As soon as the announcement was made that College Gameday would be live from Wrigley Field, my mind began to create signs for this historic matchup. The best I could come up with was “Go ‘Cats!” with the “C” being the Cubs logo. The magnitude of my sign’s creativity decreased once gameday arrived. We hopped the Clark Street bus at around 6:30am and began to venture toward Addison. The bus stopped at the corner and the College Gameday stage and bus appeared at the right, while the classic “Wrigley Field” sign came into view at the left. Only this time, its red hue had been replaced with purple.
Fans of the Wildcats, the Illini, and seemingly every other Big Ten team made their way to the McDonald’s parking lot where the show set up. Regardless of the game’s outcome, this day would clearly be a memorable one for all fans involved. College Gameday had a phenomenal turnout, as usual, and along with the usual sports gurus of Chris Fowler, Lee Corso, Kirk Herbstreit, and Erin Andrews, many more celebs of the sports world got the crowd rockin: Ernie Banks came out and sang the seventh inning stretch classic, “Take Me Out to the Ballgame,” while Mike Ditka came on to make picks with the Gameday Crew. Even TCU’s head coach, Gary Patterson, made an appearance. The entire scene was surreal. After the show, we piled into one of the many crowded bars surrounding the stadium and enjoyed lunch and some Big Ten battles on TV. Once gametime came near, we moved over to Sheffield Street, which had been closed off to make room for “Wildcat Way,” a venue for NU fans to tailgate, listen to love music, and get revved up for the game.
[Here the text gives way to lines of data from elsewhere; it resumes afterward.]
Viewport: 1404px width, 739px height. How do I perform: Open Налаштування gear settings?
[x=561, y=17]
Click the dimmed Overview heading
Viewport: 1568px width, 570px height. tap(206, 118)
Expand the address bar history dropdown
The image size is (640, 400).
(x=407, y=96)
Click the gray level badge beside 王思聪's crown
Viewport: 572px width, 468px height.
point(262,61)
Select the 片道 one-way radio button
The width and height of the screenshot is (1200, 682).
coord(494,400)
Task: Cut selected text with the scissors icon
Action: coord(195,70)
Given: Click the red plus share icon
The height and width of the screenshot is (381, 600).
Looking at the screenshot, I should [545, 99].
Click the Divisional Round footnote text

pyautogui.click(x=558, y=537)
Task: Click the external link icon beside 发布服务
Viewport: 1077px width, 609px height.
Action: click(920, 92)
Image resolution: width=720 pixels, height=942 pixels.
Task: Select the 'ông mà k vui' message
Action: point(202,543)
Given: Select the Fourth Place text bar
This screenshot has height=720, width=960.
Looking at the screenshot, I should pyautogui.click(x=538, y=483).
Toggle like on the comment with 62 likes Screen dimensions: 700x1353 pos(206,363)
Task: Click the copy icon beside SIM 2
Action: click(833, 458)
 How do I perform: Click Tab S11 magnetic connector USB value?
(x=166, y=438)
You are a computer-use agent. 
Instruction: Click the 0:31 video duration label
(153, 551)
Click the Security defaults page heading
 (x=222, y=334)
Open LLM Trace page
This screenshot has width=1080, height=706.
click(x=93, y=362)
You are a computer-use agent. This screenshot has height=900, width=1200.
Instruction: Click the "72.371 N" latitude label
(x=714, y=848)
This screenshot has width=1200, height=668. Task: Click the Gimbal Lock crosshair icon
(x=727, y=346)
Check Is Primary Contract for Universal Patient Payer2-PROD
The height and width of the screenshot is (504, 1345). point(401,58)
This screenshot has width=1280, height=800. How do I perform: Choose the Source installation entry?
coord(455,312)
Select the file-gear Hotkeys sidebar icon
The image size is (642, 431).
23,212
Walking into Wrigley on a Cubs gameday is a memorable experience, but watching it converted into a football field for the first time since the Bears played there in 1970 made this day one of the most historical moments in Big Ten history. Even the classic scoreboard was manually operated for this game and it updated all the Big Ten games around the conference. However, it all came with some controversy. The day prior to the game, the Big Ten decided that the field was unsafe for players. One of the endzones rested a little more than a foot away from the wall on the right field side of Wrigley. In order to protect players, the Big Ten ruled that all offensive plays would have to be run in one direction. Much like a pickup game that would be played in the backyard, this game now went from unique to unusual. It caused some frustration for those fans who thought they would have terrifiic endzone seats. Most fans, however, reported that by midway through the first quarter, this rule change was hardly noticeable. Perhaps the electric Illini offense had something to do with that. Northwestern had lost their star quarterback, Dan Persa, a week earlier. Evan Watkins had to make his first start for the Wildcats at Wrigley Field. With all the hype surrounding this game, it was hard to watch the purple fall apart. The offense provided a few sparks, but the defense allowed more. Illinois won the game 48-27. At least Northwestern did not schedule this game against a team that would not appreciate such a venue as Wrigley. Illinois became bowl eligible with the win, as well. Mostly, this game gave college football another memorable moment in its illustrious history.